WORK ORDER: Restate the listing below word for word.

· · · · · · ·

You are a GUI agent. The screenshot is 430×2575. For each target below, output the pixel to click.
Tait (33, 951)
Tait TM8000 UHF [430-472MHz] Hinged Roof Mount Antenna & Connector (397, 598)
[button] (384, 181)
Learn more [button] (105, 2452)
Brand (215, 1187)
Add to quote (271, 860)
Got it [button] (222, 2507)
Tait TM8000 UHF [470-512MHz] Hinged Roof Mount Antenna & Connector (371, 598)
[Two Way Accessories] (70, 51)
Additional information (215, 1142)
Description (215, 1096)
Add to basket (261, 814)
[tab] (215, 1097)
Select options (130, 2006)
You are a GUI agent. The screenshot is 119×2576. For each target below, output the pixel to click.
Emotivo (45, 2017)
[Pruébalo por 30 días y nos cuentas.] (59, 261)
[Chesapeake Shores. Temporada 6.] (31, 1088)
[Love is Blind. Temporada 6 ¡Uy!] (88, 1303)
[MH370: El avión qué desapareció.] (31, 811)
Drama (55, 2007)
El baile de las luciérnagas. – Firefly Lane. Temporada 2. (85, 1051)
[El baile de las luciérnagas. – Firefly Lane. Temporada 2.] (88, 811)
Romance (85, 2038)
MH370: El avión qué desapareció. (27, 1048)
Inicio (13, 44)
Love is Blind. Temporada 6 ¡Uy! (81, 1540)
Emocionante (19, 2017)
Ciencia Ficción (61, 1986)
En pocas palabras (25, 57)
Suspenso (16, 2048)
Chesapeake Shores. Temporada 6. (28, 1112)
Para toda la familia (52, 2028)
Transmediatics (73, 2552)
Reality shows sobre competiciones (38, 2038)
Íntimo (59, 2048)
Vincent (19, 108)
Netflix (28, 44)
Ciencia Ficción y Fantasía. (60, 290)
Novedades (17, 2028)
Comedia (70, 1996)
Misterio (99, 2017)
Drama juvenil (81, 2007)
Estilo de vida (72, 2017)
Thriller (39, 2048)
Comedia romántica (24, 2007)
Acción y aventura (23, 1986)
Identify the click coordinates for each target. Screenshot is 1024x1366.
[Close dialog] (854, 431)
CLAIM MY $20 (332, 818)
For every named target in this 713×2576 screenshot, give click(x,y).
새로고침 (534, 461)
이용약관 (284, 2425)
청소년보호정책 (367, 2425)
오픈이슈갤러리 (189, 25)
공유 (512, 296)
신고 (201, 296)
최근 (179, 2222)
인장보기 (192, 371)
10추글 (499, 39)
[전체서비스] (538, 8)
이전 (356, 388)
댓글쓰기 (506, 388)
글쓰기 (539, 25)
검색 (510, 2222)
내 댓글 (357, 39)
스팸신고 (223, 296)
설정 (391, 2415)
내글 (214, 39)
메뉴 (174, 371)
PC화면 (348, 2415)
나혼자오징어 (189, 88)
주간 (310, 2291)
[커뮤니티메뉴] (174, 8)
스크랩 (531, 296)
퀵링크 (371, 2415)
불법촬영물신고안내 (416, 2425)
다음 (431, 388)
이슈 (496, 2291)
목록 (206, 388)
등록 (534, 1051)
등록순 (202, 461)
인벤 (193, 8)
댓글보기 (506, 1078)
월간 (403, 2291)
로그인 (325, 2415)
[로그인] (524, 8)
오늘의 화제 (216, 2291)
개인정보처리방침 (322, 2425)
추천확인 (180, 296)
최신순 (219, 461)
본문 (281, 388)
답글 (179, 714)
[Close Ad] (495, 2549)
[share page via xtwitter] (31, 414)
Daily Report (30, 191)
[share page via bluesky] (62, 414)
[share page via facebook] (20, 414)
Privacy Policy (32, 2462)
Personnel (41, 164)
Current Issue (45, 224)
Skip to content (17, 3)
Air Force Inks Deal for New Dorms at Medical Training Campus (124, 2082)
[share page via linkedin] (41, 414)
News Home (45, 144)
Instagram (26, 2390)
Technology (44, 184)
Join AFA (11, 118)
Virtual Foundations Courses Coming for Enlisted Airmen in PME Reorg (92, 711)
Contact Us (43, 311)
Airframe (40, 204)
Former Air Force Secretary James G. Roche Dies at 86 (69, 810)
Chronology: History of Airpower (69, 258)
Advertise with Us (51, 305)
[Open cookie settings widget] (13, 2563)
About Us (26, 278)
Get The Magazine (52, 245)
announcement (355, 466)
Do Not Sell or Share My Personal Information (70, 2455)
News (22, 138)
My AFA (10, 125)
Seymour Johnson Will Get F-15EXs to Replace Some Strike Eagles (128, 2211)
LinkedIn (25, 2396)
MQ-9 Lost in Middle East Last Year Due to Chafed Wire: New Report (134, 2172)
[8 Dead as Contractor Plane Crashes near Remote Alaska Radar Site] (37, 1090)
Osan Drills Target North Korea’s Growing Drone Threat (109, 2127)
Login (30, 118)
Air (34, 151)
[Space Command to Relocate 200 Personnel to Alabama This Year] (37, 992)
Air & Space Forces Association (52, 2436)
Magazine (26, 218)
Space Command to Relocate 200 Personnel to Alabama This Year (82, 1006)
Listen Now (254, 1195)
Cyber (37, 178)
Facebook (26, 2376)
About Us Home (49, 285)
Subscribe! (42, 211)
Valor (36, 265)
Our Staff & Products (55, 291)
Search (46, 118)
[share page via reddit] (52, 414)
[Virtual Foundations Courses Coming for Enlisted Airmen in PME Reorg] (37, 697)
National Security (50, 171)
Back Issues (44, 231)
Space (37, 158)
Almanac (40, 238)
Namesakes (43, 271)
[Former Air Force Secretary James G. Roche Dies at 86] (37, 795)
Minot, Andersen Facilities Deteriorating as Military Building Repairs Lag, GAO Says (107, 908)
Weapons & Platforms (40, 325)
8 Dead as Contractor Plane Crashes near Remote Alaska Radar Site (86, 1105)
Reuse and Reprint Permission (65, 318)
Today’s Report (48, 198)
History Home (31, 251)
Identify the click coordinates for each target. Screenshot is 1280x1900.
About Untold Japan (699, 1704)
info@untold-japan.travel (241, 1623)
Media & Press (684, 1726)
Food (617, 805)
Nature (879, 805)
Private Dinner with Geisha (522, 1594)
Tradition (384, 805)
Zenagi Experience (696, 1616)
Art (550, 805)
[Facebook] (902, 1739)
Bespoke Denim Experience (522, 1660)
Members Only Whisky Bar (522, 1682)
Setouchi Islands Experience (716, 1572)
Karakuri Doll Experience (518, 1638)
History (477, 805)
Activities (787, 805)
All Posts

· · · · · · ·

TASK OUTPUT:
You are a GUI agent. The screenshot is 430×2575. For each target below, output the pixel to click.
Tait (33, 951)
Tait TM8000 UHF [430-472MHz] Hinged Roof Mount Antenna & Connector (397, 598)
[button] (384, 181)
Learn more [button] (105, 2452)
Brand (215, 1187)
Add to quote (271, 860)
Got it [button] (222, 2507)
Tait TM8000 UHF [470-512MHz] Hinged Roof Mount Antenna & Connector (371, 598)
[Two Way Accessories] (70, 51)
Additional information (215, 1142)
Description (215, 1096)
Add to basket (261, 814)
[tab] (215, 1097)
Select options (130, 2006)
You are a GUI agent. The screenshot is 119×2576. For each target below, output the pixel to click.
Emotivo (45, 2017)
[Pruébalo por 30 días y nos cuentas.] (59, 261)
[Chesapeake Shores. Temporada 6.] (31, 1088)
[Love is Blind. Temporada 6 ¡Uy!] (88, 1303)
[MH370: El avión qué desapareció.] (31, 811)
Drama (55, 2007)
El baile de las luciérnagas. – Firefly Lane. Temporada 2. (85, 1051)
[El baile de las luciérnagas. – Firefly Lane. Temporada 2.] (88, 811)
Romance (85, 2038)
MH370: El avión qué desapareció. (27, 1048)
Inicio (13, 44)
Love is Blind. Temporada 6 ¡Uy! (81, 1540)
Emocionante (19, 2017)
Ciencia Ficción (61, 1986)
En pocas palabras (25, 57)
Suspenso (16, 2048)
Chesapeake Shores. Temporada 6. (28, 1112)
Para toda la familia (52, 2028)
Transmediatics (73, 2552)
Reality shows sobre competiciones (38, 2038)
Íntimo (59, 2048)
Vincent (19, 108)
Netflix (28, 44)
Ciencia Ficción y Fantasía. (60, 290)
Novedades (17, 2028)
Comedia (70, 1996)
Misterio (99, 2017)
Drama juvenil (81, 2007)
Estilo de vida (72, 2017)
Thriller (39, 2048)
Comedia romántica (24, 2007)
Acción y aventura (23, 1986)
Identify the click coordinates for each target. Screenshot is 1024x1366.
[Close dialog] (854, 431)
CLAIM MY $20 (332, 818)
For every named target in this 713×2576 screenshot, give click(x,y).
새로고침 (534, 461)
이용약관 (284, 2425)
청소년보호정책 (367, 2425)
오픈이슈갤러리 (189, 25)
공유 (512, 296)
신고 (201, 296)
최근 (179, 2222)
인장보기 (192, 371)
10추글 (499, 39)
[전체서비스] (538, 8)
이전 (356, 388)
댓글쓰기 (506, 388)
글쓰기 (539, 25)
검색 (510, 2222)
내 댓글 (357, 39)
스팸신고 (223, 296)
설정 (391, 2415)
내글 (214, 39)
메뉴 (174, 371)
PC화면 (348, 2415)
나혼자오징어 (189, 88)
주간 (310, 2291)
[커뮤니티메뉴] (174, 8)
스크랩 (531, 296)
퀵링크 (371, 2415)
불법촬영물신고안내 (416, 2425)
다음 (431, 388)
이슈 (496, 2291)
목록 (206, 388)
등록 (534, 1051)
등록순 (202, 461)
인벤 (193, 8)
댓글보기 (506, 1078)
월간 (403, 2291)
로그인 (325, 2415)
[로그인] (524, 8)
오늘의 화제 (216, 2291)
개인정보처리방침 (322, 2425)
추천확인 (180, 296)
최신순 (219, 461)
본문 (281, 388)
답글 (179, 714)
[Close Ad] (495, 2549)
[share page via xtwitter] (31, 414)
Daily Report (30, 191)
[share page via bluesky] (62, 414)
[share page via facebook] (20, 414)
Privacy Policy (32, 2462)
Personnel (41, 164)
Current Issue (45, 224)
Skip to content (17, 3)
Air Force Inks Deal for New Dorms at Medical Training Campus (124, 2082)
[share page via linkedin] (41, 414)
News Home (45, 144)
Instagram (26, 2390)
Technology (44, 184)
Join AFA (11, 118)
Virtual Foundations Courses Coming for Enlisted Airmen in PME Reorg (92, 711)
Contact Us (43, 311)
Airframe (40, 204)
Former Air Force Secretary James G. Roche Dies at 86 (69, 810)
Chronology: History of Airpower (69, 258)
Advertise with Us (51, 305)
[Open cookie settings widget] (13, 2563)
About Us (26, 278)
Get The Magazine (52, 245)
announcement (355, 466)
Do Not Sell or Share My Personal Information (70, 2455)
News (22, 138)
My AFA (10, 125)
Seymour Johnson Will Get F-15EXs to Replace Some Strike Eagles (128, 2211)
LinkedIn (25, 2396)
MQ-9 Lost in Middle East Last Year Due to Chafed Wire: New Report (134, 2172)
[8 Dead as Contractor Plane Crashes near Remote Alaska Radar Site] (37, 1090)
Osan Drills Target North Korea’s Growing Drone Threat (109, 2127)
Login (30, 118)
Air (34, 151)
[Space Command to Relocate 200 Personnel to Alabama This Year] (37, 992)
Air & Space Forces Association (52, 2436)
Magazine (26, 218)
Space Command to Relocate 200 Personnel to Alabama This Year (82, 1006)
Listen Now (254, 1195)
Cyber (37, 178)
Facebook (26, 2376)
About Us Home (49, 285)
Subscribe! (42, 211)
Valor (36, 265)
Our Staff & Products (55, 291)
Search (46, 118)
[share page via reddit] (52, 414)
[Virtual Foundations Courses Coming for Enlisted Airmen in PME Reorg] (37, 697)
National Security (50, 171)
Back Issues (44, 231)
Space (37, 158)
Almanac (40, 238)
Namesakes (43, 271)
[Former Air Force Secretary James G. Roche Dies at 86] (37, 795)
Minot, Andersen Facilities Deteriorating as Military Building Repairs Lag, GAO Says (107, 908)
Weapons & Platforms (40, 325)
8 Dead as Contractor Plane Crashes near Remote Alaska Radar Site (86, 1105)
Reuse and Reprint Permission (65, 318)
Today’s Report (48, 198)
History Home (31, 251)
Identify the click coordinates for each target. Screenshot is 1280x1900.
About Untold Japan (699, 1704)
info@untold-japan.travel (241, 1623)
Media & Press (684, 1726)
Food (617, 805)
Nature (879, 805)
Private Dinner with Geisha (522, 1594)
Tradition (384, 805)
Zenagi Experience (696, 1616)
Art (550, 805)
[Facebook] (902, 1739)
Bespoke Denim Experience (522, 1660)
Members Only Whisky Bar (522, 1682)
Setouchi Islands Experience (716, 1572)
Karakuri Doll Experience (518, 1638)
History (477, 805)
Activities (787, 805)
All Posts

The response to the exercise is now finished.